A few months ago, Texas announced that, as part of a lawsuit settlement agreement with the Texas Civil Rights Project, it would destroy five million blood samples taken from babies without their parents’ consent, a tactic that raised substantial privacy questions. Now, the Texas Tribune has learned, Texas officials also “were turning over hundreds of dried blood samples to the federal government to help build a vast DNA database.”
A Texas Tribune review of nine years’ worth of e-mails and internal documents on the Department of State Health Services’ newborn blood screening program reveals the transfer of hundreds of infant blood spots to an Armed Forces lab to build a national and, someday, international mitochondrial DNA (mtDNA) registry. The records, released after the state agreed in December to destroy more than 5 million infant blood spots, also show an effort to limit the public’s knowledge of aspects of the newborn blood program, and to manage the debate around it. But the plaintiffs who filed the lawsuit never saw them, because the state settled the case so quickly that it never reached the discovery phase.
DSHS spokeswoman Carrie Williams says that while the department’s general philosophy was to save blood spots for public health research, “we did not have an exclusive policy.” She says DSHS participated in the project because officials believed it would help in missing-persons cases — and knew the blood spots could not be linked back to a particular individual. […]

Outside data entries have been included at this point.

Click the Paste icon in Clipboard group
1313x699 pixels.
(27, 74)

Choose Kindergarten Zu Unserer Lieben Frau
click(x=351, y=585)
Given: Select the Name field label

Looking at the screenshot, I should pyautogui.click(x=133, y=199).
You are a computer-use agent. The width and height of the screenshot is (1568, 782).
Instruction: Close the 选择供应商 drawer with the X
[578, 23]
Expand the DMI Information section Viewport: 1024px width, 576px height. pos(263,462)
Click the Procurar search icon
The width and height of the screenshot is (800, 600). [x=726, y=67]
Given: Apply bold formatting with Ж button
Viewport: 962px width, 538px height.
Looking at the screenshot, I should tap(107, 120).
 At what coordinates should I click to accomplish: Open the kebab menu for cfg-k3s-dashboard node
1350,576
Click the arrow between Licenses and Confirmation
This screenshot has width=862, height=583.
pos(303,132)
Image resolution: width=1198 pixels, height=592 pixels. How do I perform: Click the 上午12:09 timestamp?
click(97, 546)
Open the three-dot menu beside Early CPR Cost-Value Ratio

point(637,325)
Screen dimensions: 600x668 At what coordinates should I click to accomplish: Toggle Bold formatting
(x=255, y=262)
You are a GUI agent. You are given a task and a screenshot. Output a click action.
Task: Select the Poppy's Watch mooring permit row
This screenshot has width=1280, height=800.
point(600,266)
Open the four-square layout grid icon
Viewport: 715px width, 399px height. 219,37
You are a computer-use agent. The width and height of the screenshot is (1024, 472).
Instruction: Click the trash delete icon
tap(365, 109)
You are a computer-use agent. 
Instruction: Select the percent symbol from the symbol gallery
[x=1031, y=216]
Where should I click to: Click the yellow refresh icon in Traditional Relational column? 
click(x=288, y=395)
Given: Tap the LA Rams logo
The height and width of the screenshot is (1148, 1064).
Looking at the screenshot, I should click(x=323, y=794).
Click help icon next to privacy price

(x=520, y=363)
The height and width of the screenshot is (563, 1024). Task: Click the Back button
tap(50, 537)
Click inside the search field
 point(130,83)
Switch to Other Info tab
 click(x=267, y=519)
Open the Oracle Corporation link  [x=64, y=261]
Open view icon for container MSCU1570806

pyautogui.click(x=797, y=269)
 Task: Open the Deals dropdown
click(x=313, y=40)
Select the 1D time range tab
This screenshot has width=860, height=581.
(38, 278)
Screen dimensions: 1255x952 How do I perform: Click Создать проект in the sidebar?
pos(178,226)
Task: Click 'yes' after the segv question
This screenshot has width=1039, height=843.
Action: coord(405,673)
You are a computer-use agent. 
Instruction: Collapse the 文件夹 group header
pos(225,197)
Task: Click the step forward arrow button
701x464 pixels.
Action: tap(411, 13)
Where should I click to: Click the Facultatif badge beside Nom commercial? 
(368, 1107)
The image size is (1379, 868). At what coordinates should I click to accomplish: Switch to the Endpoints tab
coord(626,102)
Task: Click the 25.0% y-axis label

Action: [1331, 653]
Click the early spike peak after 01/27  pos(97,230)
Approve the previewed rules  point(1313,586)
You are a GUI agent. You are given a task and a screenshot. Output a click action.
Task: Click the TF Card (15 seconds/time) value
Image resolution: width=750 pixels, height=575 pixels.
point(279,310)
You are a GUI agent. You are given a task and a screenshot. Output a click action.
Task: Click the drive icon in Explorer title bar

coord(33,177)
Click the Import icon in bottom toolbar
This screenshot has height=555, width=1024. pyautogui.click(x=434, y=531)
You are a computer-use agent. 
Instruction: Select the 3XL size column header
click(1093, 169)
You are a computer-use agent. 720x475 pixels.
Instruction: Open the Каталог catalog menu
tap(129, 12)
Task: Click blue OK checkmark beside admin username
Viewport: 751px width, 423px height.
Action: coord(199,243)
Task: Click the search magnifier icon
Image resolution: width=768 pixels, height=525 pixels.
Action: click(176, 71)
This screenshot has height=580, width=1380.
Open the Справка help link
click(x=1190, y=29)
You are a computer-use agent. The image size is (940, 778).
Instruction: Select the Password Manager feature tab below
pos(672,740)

For decades, the state has screened newborns for a variety of birth defects, pricking their heels and collecting five drops of blood on a paper card. Until 2002, the cards were thrown out after a short storage period. But starting that year, the state health department began storing blood spots indefinitely, for “research into causes of selected diseases.” Four years later, DSHS began contracting with Texas A&M University’s School of Rural Public Health to warehouse the cards, which were accumulating at a rate of 800,000 a year. State health officials never notified parents of the changes; they didn’t need consent for the birth-defect screening, so they didn’t ask for it for research purposes. The agency’s rationale was that it let parents who asked opt out of the newborn blood screening and de-identified all of the samples before shipping them off. […]
Whether Texas officials were concerned about the perception of the project, or simply didn’t think it was newsworthy, they never mentioned it. In presentations, in public reports and in e-mails sent to reporters as recently as last year, state health officials never brought up the federal project — even when they discussed the merits of roughly two dozen medical research projects designed to “unlock the causes of childhood disorders” like autism and diabetes.
The Austin-American Statesman reports that Jim Harrington, director of the Texas Civil Rights Project, has threatened to file a new lawsuit against the state, saying he was never told of this use. “This is the worst case of bad faith I have dealt with as a lawyer,” he said. “I can’t tell you how many times we sat there, and they said no law enforcement,” Harrington said of the previous lawsuit negotiations. “They said, ‘It’s only about medical research, it’s only about medical research.’ ”
Jerry Strickland, a spokesman for the Texas attorney general’s office, which represented the health department, fired back. “During this litigation, Harrington was provided accurate answers to the questions he asked,” he said. […]
Carrie Williams, a health department spokeswoman, said the program wasn’t mentioned because, “We don’t publicize every agency initiative or contract, and obviously this is a sensitive topic.” […]
Williams said the project has been listed on the Web site for weeks and “falls under the broader category of public health research.”
The Statesman also notes that the Texas legislature “approved a law in May that requires medical professionals to inform parents or guardians that the blood spots are being collected, stored and could be used for research. Parents who object could opt out.”
I’ve written before about the unauthorized or unknowing retention and use of newborn babies’ blood samples for purposes other than disease screening. The Washington Post has written about the ethics and privacy issues when children’s medical data is collected and retained without parents’ knowledge or consent.
Privacy issues connected to newborns’ blood samples have been raised internationally, as well. Last month, the Times Online reported that a Dublin, Ireland, hospital was being investigated by the Data Protection Commissioner over reports the hospital “has built a database containing the DNA of almost every person born in the country since 1984 without their knowledge in an apparent breach of data protection laws.” In New Zealand, the Privacy Commissioner warned against expanding the use of such genetic data beyond disease testing, noting DNA is the “ultimate marker of identity.” A Tel Aviv University researcher’s article in Science said we don’t know the future privacy or civil liberty implications of distributing children’s genetic data.